→ Task to complete
Take the data below and filter it for lines containing the word "Tennessee"; show each line found.
━━ Task data
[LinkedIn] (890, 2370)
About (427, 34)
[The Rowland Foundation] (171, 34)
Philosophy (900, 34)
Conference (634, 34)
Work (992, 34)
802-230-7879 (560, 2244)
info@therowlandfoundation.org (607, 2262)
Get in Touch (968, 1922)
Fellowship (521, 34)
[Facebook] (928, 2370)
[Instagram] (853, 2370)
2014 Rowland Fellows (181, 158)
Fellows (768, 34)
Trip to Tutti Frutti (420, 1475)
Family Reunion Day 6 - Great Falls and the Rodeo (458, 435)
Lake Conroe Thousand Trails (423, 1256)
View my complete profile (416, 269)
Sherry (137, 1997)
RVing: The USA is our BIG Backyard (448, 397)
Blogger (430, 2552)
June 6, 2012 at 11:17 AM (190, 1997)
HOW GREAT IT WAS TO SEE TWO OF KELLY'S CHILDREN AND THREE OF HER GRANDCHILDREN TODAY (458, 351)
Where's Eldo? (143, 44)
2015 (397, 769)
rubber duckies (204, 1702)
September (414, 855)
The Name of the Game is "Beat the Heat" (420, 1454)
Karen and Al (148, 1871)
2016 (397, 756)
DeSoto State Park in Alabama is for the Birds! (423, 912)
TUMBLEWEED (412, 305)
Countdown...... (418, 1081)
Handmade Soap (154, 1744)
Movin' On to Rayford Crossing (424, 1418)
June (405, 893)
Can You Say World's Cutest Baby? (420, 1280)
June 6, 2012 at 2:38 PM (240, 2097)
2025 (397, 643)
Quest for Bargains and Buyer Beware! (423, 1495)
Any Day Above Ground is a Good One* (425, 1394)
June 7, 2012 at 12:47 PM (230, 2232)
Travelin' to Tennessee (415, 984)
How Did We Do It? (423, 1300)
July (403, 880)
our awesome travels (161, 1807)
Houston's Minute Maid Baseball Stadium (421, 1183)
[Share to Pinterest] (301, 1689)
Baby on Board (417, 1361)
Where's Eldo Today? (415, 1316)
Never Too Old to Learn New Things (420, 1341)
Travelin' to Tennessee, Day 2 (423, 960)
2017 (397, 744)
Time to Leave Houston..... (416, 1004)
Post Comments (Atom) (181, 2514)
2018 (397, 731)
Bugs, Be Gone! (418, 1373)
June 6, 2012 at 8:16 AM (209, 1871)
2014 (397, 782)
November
━━━━
→ Reply to the task
Travelin' to Tennessee (415, 984)
Travelin' to Tennessee, Day 2 (423, 960)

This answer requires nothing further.